We read him alone in our rooms, then discussed him collectively in the pub, quoting our favourite bits with the same enthusiasm and fondness as for Pearl Jam lyrics or Harry Enfield sketches. "Buff-coloured puke" didn't just refer to the likely hue of our post-binge regurgitations – it was our Flann-fan catchphrase, the most memorable of countless such lines from At Swim-Two-Birds.

Indeed our devotion to that book embodied something quite Flann-esque: feckless students wasting their time by drinking and chatting about a feckless student wasting his time by drinking and chatting, et cetera, et cetera ... It was all very self-reflexive and postmodern, which is appropriate.
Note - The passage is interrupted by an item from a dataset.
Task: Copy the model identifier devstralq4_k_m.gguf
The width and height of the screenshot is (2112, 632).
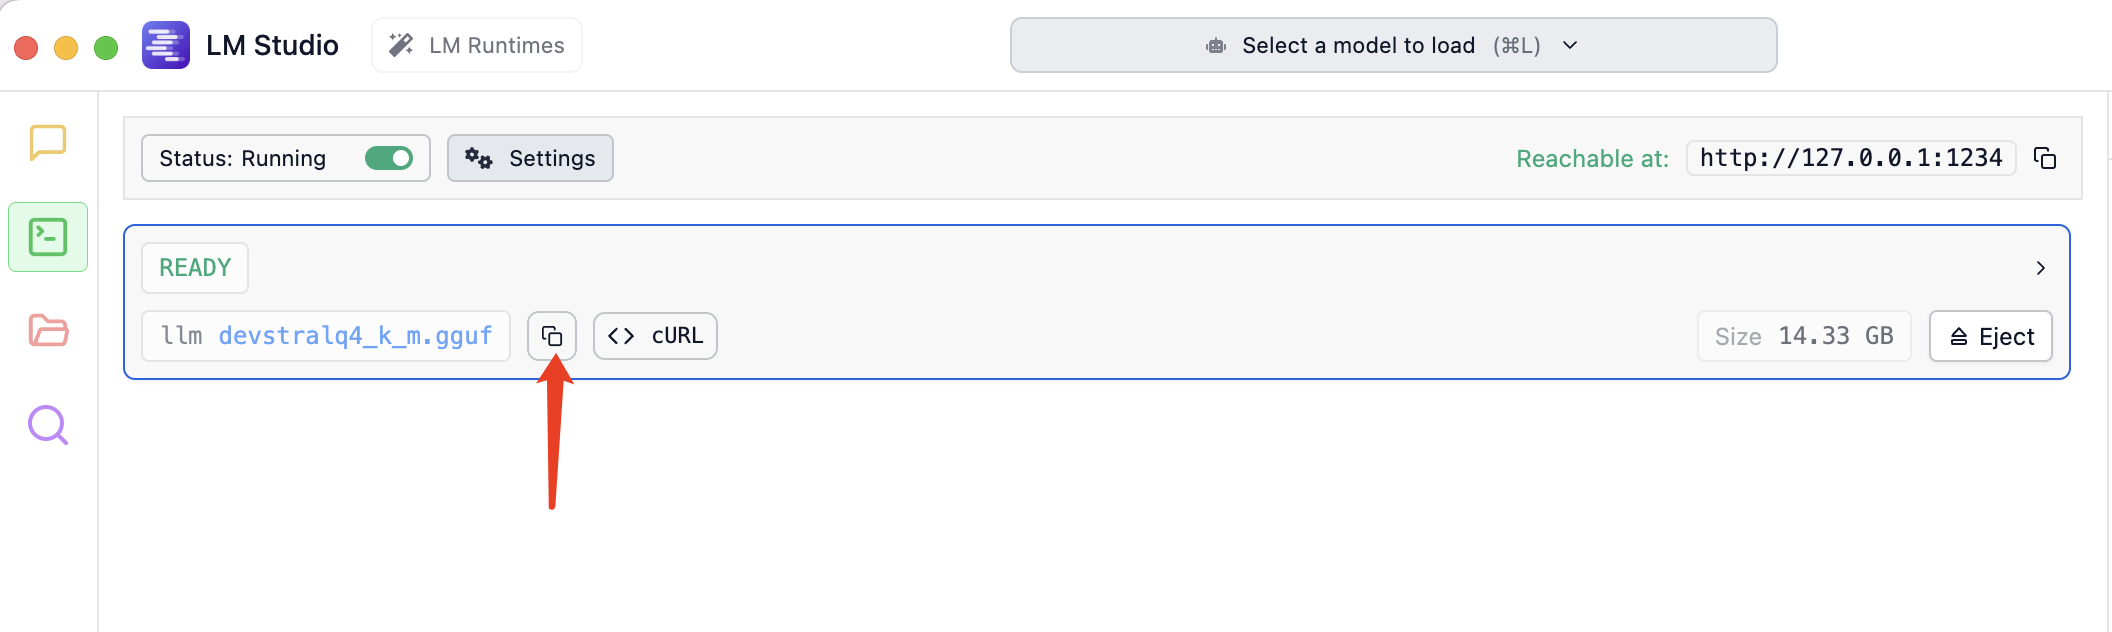Action: click(x=552, y=336)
Flann may not have invented postmodernism in literature (my fellow Tipperaryman, Laurence Sterne, was deconstructing Tristram Shandy even as he constructed it, way back in 1759), but he did it better than perhaps anybody else, before or since. I think that's why he's still read nowadays, and more widely than during his lifetime, when he was rather underappreciated (it's still barely conceivable that the magnificent The Third Policeman couldn't find a publisher until after death).

His writing was so innovative that it couldn't be comfortably processed by the culture of its creation. It's different now; his works chime better with our sensibilities. You could easily imagine the novels, or the Myles na Gopaleen newspaper columns, being written today. There's a familiar sarcasm and cynicism, a controlled absurdity, an awareness of the ridiculousness and power of the media; and of course, that maelstrom of self-reflexive gags and delirious punning and bookish allusions and cultural riffs.

Two things, in particular, forever bound my literary heart to Flann. First, his absolutely incandescent use of language. I loved how he simultaneously pastiched and paid homage to Hiberno-English, the language I spoke, with all its circumlocution and paradox and needless-but-wonderful flourishes. And unlike Joyce and Beckett, who of course used language in crazily inventive ways too, Flann was instantly accessible, comprehensible and funny. (Properly, laugh-out-loud funny, not just in-jokes so subtle you needed a microscope to spot them.)

And the second reason? Flann is an inspiration. He was both a great novelist and columnist, proving that they're not incompatible; and within both he wrote across a bewildering, thrilling range. The novels are realist and horror and comedy and SF and saga and more, often all at once; and the columns deserve equal status with any of his fiction. The skit about professional book-handlers, who make your library look like it's actually been read, is probably the most famous. But then there was the Catechism of Cliché, The Brother, Keats and Chapman, the Plain People of Ireland, the ventriloquists, the stopped clock, and always language, language, language: Irish, English, French, German, cod-Latin, real Latin, phonetic words, invented words, pure Flann fantasias of words ...

Ah, yeah. You couldn't beat the bit of Flann, in fairness. He was yer only man.